Thursday, May 30, 2013

Photographing your Geranium Dresses

I recently made two (more) Geranium dresses.  It is like the sweetest and most versatile dress pattern ever.  I may have mentioned that before.

I let El pick out some material (out of the selection on hand) and she picked a pretty wild floral print.  She said for the next one she wanted the little flutter sleeve option.  I was having trouble imagining a whole dress in the print she picked so, I used some very lightweight denim in my stash for the bodice.  It is, however, lined in the print.

One of El's teachers has been giving me 2-3 yard cuts of fabric all year.  Her daughter is in high school and she's been uncovering material from when the daughter was El's age (and had similar interests).  So far, I've made pajama pants for El and have plans for using some in the next soccer quilt.  But the latest fabric said jumper.  It is a pin-wale corduroy with a crazy quilt print all over it.  Another one of El's teachers had a baby in February.  I had been thinking the baby needed a geranium dress and this kind of put me over the edge.  I may have made it a little big for the fall so that she can wear a long sleeve onesie underneath it.

I'm really pleased with how the dresses both came out.  I am not pleased with how the photos came out.  Here is a quick and dirty what-not-to-do with photographing pretty, handmade dresses.

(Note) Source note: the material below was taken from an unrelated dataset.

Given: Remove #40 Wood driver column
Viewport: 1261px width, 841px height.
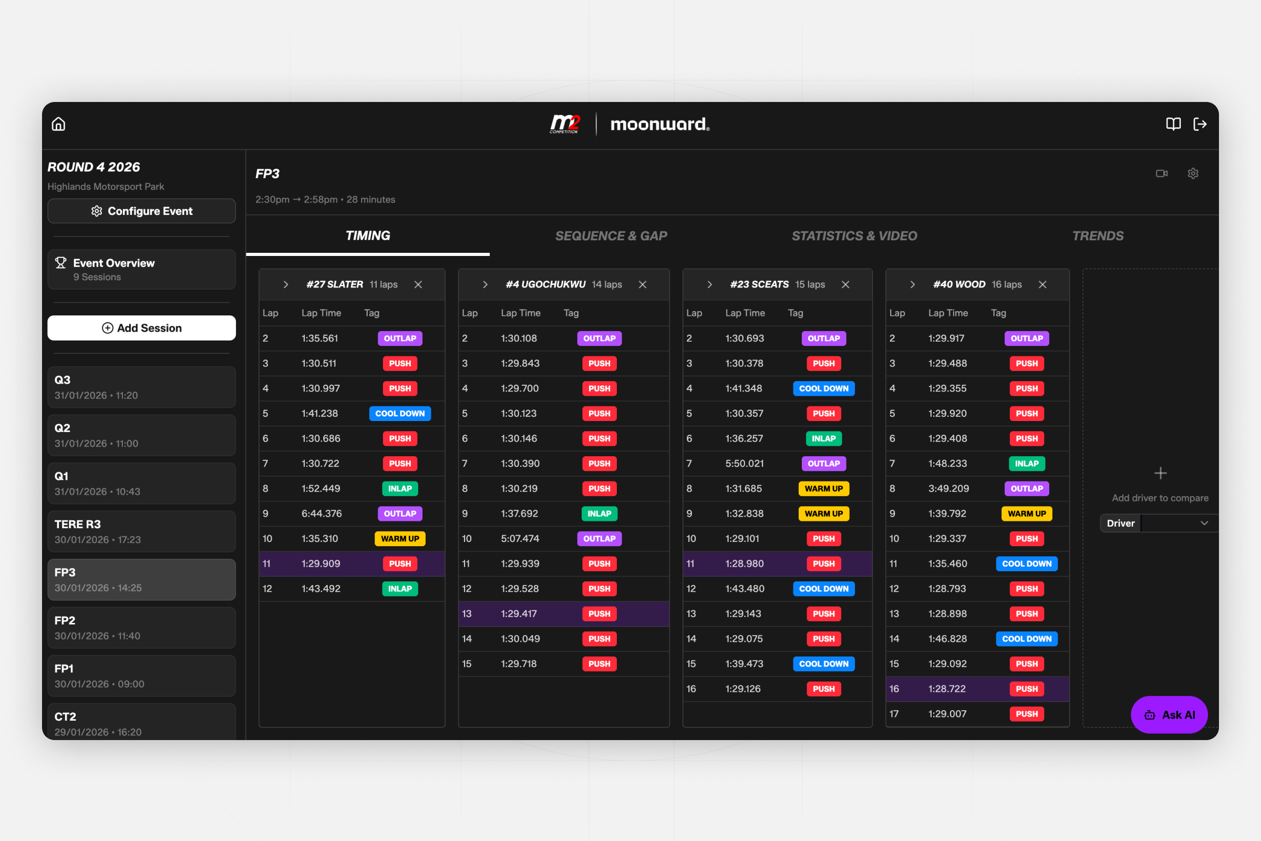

1.  Layer the prints.  More is better.  Especially if the value of the background and foreground are similar.  The  goal was to show the lining of the bodice.  Also, making sure there is no clutter in the frame is good.
bodice lining

2.  A busy print on top of a busy print on top of patchwork.  For the Win.  Trying to showing the scale of the two dresses against each other.
Flower Garden

3.  This one actually shows what I want it to show and could have been fixed with some cropping.  Thanks to the not-wild bodice.  I wanted to show the buttons El picked and how they are not the same as each other.  It also shows the print with the denim with the shoulder ruffles pretty nicely.
Geranium Buttons

4.  Field of flowers on a field of green.  Taking a little time to put down a solid colored sheet, blanket or piece of paper would have made this almost work.  The scale and perspective is marginal too.

Geranium Hybrid

5.  Once I did color correction on this, it's not so bad.  It shows the voile I used for the lining of the small dress.
Voile lining

6.  I took this one to show the buttons, but you can kind of see at least one on the picture before.
100_2544

7.  Scale and perspective is OK.  Green (patchwork quilt) and purple (crazy quilt) not so much.
Small Geranium

Lesson:  Throw the dress in the front hedges just before dusk and you will probably end up with something passable.
Geranium for El

1 comment:

Elizabeth said...

I was just wondering how this dress would work with corduroy, looking ahead to the fall. It looks like it works well!